On Tuesday of this week, Boris Johnson tweeted a picture of what he called the UK’s “first ever digital Cabinet”. That picture (copy below) shows that the Cabinet meeting was held using Zoom – the sort of video conferencing software which is currently popular with business users forced to work at home during the Covid19 pandemic.
As can be seen, the conference was run on a Microsoft platform (unsurprisingly) and it also clearly shows the zoom meeting ID in the top left of the picture.
Now Zoom is a US company funded almost entirely by venture capital. Its servers are US based. And whilst the company claims that its conferences are protected by end to end encryption, what it actually means is that the conference streams are protected by TLS between the end clients and the US based servers. Furthermore, what is not actually clear from the picture posted by our dear PM, is where all the end clients used by the 35 participants were located. I’d hazard a guess that not all of them were in what HMG would call “secure” locations.

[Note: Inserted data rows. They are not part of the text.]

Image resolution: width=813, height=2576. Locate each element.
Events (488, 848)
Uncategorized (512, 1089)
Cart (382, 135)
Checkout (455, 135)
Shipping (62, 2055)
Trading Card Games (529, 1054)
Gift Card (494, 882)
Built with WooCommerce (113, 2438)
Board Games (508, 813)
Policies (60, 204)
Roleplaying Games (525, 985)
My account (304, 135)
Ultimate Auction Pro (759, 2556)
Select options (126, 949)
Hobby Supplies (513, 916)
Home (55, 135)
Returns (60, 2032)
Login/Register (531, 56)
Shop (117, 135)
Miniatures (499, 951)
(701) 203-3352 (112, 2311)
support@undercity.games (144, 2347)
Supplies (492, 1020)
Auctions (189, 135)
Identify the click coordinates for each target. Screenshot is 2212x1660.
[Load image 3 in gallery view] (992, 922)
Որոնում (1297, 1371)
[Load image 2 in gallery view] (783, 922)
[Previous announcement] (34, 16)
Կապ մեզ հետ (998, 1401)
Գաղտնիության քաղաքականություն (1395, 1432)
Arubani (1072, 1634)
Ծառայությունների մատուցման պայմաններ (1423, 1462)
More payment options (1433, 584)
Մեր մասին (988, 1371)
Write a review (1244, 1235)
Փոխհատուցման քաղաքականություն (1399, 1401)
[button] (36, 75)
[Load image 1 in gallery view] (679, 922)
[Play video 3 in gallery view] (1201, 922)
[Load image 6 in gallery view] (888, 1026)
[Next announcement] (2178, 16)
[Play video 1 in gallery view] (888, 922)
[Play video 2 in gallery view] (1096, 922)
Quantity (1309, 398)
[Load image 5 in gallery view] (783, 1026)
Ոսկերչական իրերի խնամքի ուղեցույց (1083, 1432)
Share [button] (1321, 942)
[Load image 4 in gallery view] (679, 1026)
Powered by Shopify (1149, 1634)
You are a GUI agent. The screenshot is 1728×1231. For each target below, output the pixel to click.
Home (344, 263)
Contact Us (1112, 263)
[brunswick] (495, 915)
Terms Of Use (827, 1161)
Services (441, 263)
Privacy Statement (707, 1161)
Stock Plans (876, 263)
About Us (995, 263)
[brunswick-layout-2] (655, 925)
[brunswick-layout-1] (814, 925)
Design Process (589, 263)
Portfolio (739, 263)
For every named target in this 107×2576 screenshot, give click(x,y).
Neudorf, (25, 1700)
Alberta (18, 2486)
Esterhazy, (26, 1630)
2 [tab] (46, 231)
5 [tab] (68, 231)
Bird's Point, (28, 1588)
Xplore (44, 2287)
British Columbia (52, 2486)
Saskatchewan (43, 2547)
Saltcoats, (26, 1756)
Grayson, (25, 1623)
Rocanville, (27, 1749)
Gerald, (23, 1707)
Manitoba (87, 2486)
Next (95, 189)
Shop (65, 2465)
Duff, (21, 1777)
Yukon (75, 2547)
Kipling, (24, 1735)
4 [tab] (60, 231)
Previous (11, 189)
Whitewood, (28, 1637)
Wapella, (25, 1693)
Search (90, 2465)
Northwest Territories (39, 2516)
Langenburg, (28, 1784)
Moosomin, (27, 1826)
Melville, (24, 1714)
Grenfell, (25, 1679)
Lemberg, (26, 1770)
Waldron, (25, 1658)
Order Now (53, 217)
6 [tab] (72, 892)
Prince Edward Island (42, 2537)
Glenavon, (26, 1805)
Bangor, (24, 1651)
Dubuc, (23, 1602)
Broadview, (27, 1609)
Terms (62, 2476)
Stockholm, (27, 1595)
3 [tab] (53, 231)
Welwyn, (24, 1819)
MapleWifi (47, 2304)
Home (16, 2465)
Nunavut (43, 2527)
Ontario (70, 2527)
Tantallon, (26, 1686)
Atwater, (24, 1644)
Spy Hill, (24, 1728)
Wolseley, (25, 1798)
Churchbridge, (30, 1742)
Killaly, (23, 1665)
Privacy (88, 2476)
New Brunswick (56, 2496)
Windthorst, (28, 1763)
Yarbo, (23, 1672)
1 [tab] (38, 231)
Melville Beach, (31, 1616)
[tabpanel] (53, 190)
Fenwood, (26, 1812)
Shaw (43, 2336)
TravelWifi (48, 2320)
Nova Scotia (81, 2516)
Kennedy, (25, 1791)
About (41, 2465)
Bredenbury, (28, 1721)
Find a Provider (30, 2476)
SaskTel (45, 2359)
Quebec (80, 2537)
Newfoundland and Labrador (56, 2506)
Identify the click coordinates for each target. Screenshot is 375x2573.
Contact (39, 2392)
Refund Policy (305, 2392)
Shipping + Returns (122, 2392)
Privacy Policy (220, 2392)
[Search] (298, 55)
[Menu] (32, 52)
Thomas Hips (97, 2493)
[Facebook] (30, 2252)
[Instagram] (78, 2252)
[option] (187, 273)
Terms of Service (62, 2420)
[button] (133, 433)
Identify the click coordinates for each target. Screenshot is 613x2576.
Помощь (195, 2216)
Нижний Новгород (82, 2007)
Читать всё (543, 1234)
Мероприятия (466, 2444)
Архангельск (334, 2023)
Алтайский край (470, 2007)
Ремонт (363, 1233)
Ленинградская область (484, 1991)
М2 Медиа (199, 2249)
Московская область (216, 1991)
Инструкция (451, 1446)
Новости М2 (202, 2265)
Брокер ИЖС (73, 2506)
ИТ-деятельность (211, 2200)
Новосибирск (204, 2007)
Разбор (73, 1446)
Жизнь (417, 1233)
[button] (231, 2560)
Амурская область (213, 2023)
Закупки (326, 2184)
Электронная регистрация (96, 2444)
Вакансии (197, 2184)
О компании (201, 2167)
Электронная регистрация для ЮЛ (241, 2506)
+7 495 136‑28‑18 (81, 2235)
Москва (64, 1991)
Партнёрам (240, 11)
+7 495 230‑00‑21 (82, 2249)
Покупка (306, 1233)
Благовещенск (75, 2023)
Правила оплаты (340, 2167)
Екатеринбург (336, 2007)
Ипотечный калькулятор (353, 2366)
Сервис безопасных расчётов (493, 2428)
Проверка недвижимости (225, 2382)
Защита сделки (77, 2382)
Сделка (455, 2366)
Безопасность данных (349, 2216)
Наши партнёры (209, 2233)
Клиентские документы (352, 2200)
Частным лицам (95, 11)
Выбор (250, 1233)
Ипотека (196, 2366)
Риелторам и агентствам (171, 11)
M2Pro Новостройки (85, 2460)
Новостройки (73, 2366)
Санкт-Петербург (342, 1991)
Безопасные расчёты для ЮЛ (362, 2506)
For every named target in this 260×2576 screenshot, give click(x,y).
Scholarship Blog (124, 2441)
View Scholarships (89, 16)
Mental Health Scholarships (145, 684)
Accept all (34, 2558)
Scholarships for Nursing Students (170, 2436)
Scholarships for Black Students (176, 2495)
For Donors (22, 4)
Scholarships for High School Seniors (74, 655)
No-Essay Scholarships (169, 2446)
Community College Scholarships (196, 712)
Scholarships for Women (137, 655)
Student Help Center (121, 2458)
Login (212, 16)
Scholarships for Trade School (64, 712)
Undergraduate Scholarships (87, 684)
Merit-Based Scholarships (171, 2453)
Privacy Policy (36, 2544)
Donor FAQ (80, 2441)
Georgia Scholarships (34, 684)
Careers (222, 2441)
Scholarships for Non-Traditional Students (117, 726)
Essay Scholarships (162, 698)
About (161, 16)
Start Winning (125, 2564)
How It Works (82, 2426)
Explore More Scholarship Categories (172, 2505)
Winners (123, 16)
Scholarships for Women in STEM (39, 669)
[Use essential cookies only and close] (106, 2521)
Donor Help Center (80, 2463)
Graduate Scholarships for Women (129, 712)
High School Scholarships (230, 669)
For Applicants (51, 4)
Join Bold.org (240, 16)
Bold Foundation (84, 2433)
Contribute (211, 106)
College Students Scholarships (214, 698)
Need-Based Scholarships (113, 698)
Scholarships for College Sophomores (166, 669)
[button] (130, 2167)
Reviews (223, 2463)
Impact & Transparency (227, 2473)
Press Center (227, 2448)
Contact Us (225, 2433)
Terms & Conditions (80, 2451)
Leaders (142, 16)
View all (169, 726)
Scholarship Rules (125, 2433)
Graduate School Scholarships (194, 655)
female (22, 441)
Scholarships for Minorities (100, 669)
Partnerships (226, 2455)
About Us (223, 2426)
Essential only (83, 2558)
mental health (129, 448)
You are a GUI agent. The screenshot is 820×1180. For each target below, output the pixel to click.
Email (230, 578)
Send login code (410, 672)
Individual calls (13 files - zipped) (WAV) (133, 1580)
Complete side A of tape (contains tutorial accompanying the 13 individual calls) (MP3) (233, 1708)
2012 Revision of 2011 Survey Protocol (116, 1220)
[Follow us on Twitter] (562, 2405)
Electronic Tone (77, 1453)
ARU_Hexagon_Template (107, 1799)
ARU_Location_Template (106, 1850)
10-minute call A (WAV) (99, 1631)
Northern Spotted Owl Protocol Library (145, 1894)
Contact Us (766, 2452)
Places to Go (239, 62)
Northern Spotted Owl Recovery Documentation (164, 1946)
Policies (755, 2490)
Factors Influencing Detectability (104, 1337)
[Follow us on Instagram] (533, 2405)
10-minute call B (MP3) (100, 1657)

So here we have a Cabinet meeting run over a completely unapproved video conferencing platform between 35 Ministers and Senior Officials using various clients in a number of locations. Well, at least they didn’t use Skype.
On the twitter feed, Stefan Simanowitz queried “You’ve just published the Cabinet’s Zoom ID number. Isn’t this a security risk?”. With all due respect to Mr Simanowitz, the bigger problem is the use of this platform at all. Someone, somewhere in No 10 or the Cabinet Office should be having an uncomfortable conversation with the Security Service.